[Extracted data entries]
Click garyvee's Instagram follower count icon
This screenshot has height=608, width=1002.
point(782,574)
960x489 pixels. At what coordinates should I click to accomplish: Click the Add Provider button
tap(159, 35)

## What needs to be done
All of the lines above must be returned exactly.

## Written answer
Click garyvee's Instagram follower count icon
This screenshot has height=608, width=1002.
point(782,574)
960x489 pixels. At what coordinates should I click to accomplish: Click the Add Provider button
tap(159, 35)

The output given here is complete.